Après ce préambule, elle lui fit le détail de toutes ses aventures, depuis son naufrage sur les côtes de Majorque jusqu’au moment où elle lui parlait, et son récit fut plusieurs fois interrompu par ses soupirs et par ses larmes. Antigone, touché de pitié, mêla ses pleurs aux siens ; et après quelques moments de réflexion, il lui dit : « Puisqu’on n’a jamais su, dans vos malheurs, qui vous étiez, et qu’on ignore encore si vous vivez, je vous promets, madame, de vous rendre au roi votre père, plus aimée que jamais : je ne doute nullement qu’il n’ait beaucoup de plaisir de vous revoir, et qu’il ne vous envoie ensuite au roi de Garbe, votre fiancé, à qui vous n’en serez que plus chère. » Alaciel demanda comment cela se pourrait. Antigone lui expliqua, par ordre, ce qu’ils avaient à faire. Aussitôt, sans perdre un seul moment, il retourne à Famagoste, et va trouver le roi. « Sire, lui dit-il, vous pouvez, si tel est votre plaisir, faire, sans qu’il vous en coûte presque rien, une chose glorieuse pour vous, et qui deviendra très-avantageuse pour moi qui ai perdu ma fortune à votre service. — Par quel moyen ? dit le roi. — La fille du soudan d’Alexandrie, répondit Antigone, cette fille si célèbre par sa beauté, et qui passait pour avoir péri dans un naufrage, est arrivée au port de Baffa. Pour conserver sa vertu, elle a longtemps souffert la misère, et se trouve encore aujourd’hui dans la plus grande indigence : elle désire de retourner chez son père ; et s’il vous plaisait de la lui envoyer, je suis persuadé que le soudan n’oublierait jamais un tel service. »

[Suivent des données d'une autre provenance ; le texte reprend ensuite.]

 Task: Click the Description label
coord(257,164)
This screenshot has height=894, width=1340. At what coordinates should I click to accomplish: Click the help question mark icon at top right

Le roi de Chypre, naturellement bon et généreux, lui répondit favorablement. Il donna des ordres pour qu’on la fît venir à la cour, où elle reçut du roi et de la reine tous les honneurs qu’elle pouvait désirer. Elle satisfit à toutes les questions qui lui furent faites sur ses aventures, selon les instructions qu’Antigone lui avait données. Quelques jours après elle fut envoyée au soudan, avec une suite nombreuse d’hommes et de femmes, sous le commandement d’Antigone. Il serait difficile de peindre le plaisir et la joie que le soudan éprouva à la vue d’une fille qu’il croyait pour jamais perdue. Il fit l’accueil le plus gracieux à Antigone et aux gens de sa suite.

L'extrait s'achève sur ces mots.